↓↓↓

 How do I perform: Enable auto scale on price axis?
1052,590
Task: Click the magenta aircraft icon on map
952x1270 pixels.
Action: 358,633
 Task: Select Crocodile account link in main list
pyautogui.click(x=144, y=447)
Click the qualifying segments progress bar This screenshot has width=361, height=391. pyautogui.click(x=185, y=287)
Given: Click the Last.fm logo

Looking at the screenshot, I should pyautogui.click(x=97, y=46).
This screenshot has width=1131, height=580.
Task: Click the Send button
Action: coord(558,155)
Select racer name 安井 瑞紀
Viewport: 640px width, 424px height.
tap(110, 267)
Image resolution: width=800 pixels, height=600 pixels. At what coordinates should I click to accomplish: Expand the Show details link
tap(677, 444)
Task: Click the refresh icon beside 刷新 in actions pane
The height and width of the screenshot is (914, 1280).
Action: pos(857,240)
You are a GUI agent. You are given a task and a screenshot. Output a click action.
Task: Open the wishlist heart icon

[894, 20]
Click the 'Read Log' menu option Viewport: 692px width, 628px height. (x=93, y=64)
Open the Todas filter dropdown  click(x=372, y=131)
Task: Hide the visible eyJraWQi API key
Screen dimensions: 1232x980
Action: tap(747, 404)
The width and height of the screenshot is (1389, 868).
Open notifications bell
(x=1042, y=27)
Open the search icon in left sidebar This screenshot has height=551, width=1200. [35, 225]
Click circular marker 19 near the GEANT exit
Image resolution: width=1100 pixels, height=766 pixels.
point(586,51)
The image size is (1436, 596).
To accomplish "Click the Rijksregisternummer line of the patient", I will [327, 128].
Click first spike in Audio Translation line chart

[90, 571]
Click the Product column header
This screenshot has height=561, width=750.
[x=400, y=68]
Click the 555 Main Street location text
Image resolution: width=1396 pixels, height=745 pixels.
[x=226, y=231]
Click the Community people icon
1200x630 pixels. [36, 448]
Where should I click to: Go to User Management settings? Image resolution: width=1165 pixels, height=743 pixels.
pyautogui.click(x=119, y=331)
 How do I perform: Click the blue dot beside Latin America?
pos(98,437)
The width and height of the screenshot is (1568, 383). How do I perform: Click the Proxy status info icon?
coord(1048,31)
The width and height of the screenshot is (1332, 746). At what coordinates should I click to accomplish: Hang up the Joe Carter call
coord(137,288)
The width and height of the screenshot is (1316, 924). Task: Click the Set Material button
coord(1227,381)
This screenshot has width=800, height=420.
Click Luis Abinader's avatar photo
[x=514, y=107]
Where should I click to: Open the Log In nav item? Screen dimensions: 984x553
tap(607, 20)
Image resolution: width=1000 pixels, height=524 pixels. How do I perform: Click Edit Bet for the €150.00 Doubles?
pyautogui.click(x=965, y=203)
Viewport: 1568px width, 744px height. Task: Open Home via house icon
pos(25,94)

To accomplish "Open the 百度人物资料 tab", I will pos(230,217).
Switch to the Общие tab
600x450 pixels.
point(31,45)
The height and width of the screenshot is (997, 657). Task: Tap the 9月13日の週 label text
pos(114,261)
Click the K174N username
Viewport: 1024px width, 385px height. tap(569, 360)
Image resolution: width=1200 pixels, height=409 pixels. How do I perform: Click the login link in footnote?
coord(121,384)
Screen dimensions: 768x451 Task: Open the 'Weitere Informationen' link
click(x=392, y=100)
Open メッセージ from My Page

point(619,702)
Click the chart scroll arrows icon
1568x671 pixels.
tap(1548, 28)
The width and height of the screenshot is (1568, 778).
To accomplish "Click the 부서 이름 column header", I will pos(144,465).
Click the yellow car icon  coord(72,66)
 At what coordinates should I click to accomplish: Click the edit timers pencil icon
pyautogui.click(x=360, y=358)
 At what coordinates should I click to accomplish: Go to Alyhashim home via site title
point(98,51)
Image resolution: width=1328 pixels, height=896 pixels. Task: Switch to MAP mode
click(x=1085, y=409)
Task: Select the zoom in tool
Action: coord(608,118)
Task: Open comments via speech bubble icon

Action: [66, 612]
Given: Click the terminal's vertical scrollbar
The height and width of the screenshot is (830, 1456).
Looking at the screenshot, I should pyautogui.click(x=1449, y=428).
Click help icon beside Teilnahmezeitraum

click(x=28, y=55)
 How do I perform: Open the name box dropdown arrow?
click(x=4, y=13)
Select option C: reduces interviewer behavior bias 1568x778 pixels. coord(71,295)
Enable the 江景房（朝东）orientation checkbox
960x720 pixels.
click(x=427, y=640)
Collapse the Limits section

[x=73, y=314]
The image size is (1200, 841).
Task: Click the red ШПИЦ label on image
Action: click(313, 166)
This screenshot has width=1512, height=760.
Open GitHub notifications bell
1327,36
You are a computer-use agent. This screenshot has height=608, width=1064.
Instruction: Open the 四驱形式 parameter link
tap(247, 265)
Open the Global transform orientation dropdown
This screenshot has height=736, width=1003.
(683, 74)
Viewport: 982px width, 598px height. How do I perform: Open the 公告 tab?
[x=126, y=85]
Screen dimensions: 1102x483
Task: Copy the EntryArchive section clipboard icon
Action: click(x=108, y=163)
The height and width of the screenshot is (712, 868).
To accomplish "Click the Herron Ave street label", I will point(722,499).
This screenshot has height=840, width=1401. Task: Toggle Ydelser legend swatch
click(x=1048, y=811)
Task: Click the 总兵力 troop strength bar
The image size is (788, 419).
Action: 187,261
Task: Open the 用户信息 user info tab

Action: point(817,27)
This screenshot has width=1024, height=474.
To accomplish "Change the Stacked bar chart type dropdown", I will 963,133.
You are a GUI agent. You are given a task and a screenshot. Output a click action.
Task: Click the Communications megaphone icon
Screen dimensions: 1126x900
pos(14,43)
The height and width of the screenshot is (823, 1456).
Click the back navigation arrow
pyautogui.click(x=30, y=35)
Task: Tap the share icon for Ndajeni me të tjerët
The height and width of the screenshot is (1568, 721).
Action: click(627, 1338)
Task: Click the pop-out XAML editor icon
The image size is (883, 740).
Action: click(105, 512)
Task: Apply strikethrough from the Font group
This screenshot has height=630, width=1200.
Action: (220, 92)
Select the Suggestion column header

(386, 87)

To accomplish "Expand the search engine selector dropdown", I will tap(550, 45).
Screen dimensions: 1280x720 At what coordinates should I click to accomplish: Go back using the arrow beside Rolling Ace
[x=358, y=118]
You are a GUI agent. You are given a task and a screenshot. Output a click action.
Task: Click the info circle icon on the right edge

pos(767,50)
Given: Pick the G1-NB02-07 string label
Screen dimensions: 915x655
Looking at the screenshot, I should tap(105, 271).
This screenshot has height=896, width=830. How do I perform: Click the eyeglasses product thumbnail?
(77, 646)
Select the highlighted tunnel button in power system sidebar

↑↑↑

▸ Exercise brief: From the first line of the data above to the line holding "Task: Click the refresh", reproduce each line exactly; emit no other lines.

▸ Task response:
 How do I perform: Enable auto scale on price axis?
1052,590
Task: Click the magenta aircraft icon on map
952x1270 pixels.
Action: 358,633
 Task: Select Crocodile account link in main list
pyautogui.click(x=144, y=447)
Click the qualifying segments progress bar This screenshot has width=361, height=391. pyautogui.click(x=185, y=287)
Given: Click the Last.fm logo

Looking at the screenshot, I should pyautogui.click(x=97, y=46).
This screenshot has width=1131, height=580.
Task: Click the Send button
Action: coord(558,155)
Select racer name 安井 瑞紀
Viewport: 640px width, 424px height.
tap(110, 267)
Image resolution: width=800 pixels, height=600 pixels. At what coordinates should I click to accomplish: Expand the Show details link
tap(677, 444)
Task: Click the refresh icon beside 刷新 in actions pane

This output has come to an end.